On Thu, 26 Oct 2006 01:17:52 -0700, Arthaey Angosii <[log in to unmask]> wrote:

>On 10/26/06, Alex Fink <[log in to unmask]> wrote:
>> This is a great idea.  I'd actually been recently thinking that I should
>> convert my conlangs' lexica to a more structured format (they're currently
>> in un-marked-up and inconsistently-formatted human-readable text files) so I
>> could process them by computer; this would be perfect for that.
>It's also similar to my own conversion from Shoebox to XML. I'm
>mid-conversion, but I do have an XML Schema. Perhaps it can be used as
>a basis for this program, or at least to spur discussion?
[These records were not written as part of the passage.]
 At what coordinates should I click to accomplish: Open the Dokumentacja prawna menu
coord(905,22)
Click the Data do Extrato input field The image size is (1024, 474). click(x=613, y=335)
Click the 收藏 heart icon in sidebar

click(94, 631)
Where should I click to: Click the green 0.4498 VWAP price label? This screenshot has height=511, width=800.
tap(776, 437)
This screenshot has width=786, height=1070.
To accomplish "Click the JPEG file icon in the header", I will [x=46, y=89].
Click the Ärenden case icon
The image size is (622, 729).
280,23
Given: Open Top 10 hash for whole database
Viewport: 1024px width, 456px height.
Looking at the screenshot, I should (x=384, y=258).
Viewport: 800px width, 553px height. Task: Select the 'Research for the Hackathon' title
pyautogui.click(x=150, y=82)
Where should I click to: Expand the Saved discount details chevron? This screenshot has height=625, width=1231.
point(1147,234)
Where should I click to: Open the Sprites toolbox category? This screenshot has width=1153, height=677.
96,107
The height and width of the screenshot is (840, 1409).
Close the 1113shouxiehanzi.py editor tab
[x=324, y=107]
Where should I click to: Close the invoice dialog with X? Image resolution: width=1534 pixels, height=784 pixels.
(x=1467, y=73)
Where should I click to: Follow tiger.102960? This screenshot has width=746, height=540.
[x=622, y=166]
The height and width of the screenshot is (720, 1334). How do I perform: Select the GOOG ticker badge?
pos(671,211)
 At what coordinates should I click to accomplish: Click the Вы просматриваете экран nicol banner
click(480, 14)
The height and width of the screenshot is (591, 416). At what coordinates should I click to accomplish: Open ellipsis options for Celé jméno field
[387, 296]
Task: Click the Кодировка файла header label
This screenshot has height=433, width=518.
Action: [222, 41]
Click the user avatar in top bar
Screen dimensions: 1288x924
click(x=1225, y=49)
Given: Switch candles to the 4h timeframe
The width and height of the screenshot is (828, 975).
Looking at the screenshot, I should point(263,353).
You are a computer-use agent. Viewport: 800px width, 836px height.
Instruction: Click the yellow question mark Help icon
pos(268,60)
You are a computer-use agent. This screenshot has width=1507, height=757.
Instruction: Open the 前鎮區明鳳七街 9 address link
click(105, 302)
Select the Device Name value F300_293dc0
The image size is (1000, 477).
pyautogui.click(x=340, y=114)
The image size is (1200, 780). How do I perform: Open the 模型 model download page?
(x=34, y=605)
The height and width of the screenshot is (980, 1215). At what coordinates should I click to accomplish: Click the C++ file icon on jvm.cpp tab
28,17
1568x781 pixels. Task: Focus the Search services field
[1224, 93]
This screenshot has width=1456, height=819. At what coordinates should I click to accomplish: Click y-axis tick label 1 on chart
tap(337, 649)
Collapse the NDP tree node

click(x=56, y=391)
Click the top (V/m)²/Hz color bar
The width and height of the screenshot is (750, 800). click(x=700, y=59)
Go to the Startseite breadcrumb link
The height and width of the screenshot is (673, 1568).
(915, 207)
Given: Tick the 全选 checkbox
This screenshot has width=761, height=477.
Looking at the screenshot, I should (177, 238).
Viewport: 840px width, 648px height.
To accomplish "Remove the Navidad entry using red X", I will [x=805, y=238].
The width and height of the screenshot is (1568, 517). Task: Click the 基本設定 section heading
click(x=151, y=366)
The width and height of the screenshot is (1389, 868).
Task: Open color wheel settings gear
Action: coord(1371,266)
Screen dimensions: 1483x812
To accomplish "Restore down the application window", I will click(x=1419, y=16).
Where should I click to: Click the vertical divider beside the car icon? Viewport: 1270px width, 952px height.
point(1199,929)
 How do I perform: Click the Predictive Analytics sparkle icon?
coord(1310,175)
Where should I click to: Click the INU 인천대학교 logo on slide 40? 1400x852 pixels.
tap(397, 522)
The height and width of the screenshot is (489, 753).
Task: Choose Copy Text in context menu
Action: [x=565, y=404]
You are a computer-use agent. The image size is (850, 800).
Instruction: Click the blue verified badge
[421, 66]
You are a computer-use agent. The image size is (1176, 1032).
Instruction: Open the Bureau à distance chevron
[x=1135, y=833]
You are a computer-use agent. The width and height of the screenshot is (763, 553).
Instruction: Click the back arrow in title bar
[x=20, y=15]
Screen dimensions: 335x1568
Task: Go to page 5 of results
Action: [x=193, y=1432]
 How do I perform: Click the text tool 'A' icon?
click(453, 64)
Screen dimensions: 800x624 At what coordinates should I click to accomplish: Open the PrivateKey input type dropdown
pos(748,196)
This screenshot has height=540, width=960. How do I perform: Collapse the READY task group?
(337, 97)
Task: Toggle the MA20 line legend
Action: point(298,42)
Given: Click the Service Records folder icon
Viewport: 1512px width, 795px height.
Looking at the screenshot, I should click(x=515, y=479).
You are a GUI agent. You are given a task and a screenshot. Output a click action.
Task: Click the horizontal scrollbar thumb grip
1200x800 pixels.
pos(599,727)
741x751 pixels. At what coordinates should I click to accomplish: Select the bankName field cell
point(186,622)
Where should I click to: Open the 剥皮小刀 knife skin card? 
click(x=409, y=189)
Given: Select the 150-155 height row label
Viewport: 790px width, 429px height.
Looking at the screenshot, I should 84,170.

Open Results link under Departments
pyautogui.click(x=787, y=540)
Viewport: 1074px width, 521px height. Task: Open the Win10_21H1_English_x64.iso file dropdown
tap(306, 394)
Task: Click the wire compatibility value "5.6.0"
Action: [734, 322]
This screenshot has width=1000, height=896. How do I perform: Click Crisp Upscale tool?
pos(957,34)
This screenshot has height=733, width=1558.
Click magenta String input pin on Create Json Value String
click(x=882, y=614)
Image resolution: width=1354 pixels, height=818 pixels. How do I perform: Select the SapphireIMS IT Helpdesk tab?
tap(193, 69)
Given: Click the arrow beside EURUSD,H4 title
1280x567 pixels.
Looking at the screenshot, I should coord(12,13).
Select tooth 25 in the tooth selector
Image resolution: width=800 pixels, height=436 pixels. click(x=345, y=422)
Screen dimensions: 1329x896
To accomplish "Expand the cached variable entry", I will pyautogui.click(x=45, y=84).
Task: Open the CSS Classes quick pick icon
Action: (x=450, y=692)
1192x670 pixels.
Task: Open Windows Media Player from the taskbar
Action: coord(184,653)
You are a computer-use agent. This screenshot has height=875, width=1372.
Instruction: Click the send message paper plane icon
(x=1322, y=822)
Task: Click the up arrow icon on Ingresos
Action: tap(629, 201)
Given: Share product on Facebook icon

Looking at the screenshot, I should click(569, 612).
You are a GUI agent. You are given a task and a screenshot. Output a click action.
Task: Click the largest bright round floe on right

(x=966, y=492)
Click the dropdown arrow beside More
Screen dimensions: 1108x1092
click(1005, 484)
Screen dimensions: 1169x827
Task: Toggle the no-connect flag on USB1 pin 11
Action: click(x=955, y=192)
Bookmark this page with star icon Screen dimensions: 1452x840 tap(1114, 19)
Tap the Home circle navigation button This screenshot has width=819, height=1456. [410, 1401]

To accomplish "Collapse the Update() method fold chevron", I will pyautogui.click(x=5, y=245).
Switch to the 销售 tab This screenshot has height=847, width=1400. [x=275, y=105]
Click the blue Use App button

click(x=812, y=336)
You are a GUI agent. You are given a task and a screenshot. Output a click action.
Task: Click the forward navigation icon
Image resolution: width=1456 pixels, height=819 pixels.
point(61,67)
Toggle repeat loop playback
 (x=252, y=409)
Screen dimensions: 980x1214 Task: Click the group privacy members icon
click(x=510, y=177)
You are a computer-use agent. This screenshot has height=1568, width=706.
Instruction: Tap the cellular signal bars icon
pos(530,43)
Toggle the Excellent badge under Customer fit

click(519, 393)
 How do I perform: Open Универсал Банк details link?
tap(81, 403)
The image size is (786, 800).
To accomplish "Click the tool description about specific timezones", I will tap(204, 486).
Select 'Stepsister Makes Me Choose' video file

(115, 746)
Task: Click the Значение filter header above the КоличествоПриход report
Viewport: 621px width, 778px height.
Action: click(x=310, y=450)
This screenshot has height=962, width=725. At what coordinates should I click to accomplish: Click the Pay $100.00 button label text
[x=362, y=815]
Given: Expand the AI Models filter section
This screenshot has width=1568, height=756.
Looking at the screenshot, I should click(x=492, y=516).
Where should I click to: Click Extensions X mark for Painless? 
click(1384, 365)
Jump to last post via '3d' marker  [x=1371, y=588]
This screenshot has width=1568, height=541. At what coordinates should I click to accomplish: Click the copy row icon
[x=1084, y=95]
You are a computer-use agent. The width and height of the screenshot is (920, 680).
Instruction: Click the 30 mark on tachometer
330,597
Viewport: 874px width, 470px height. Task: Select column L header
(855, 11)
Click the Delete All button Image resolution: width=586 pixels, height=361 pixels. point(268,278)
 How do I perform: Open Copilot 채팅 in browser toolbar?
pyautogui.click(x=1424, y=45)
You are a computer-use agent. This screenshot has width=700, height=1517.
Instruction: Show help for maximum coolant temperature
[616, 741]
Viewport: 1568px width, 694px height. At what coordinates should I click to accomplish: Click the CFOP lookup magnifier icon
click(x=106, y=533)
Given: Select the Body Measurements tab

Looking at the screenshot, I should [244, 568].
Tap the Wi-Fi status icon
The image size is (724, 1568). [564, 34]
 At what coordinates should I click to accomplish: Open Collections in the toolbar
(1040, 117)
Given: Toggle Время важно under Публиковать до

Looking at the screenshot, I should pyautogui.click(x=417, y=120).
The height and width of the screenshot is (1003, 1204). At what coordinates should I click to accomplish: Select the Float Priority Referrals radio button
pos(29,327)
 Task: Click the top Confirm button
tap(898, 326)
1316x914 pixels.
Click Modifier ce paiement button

In either
>capacity, it might prove helpful.

I'd forgotten about Shoebox; it might be a good idea for this program to
accept Shoebox input in some form, perhaps by first running it through a
converter like (or identical to?) yours.  

I remember getting the impression the last time I looked at Shoebox's format
that it was interlinear-centric (which makes sense).  IIRC the main
definition field is the gloss, suitable for interlinear use, and of course
you can also have a proper definition and more explicatory notes but it's
the gloss that's primary.  It looks like your schema follows this, and
Gary's proposals seem to have a similar leaning ("hazy" as definition,
"marked by the presence of haze" as note).  My own preference would be to
make the longer definition primary and the gloss/metalanguage search key
secondary; this way it's the language-internal divisions of semantic space
and not the equivalences to some other language that are at the forefront.  

>The schema itself supports much more than shown in the example:
>multiple pronuncation schemes, definitions in addition to short
>glosses, semantic domains, multiple example sentences,
>cross-references (such as synonyms), notes, subentries, and senses.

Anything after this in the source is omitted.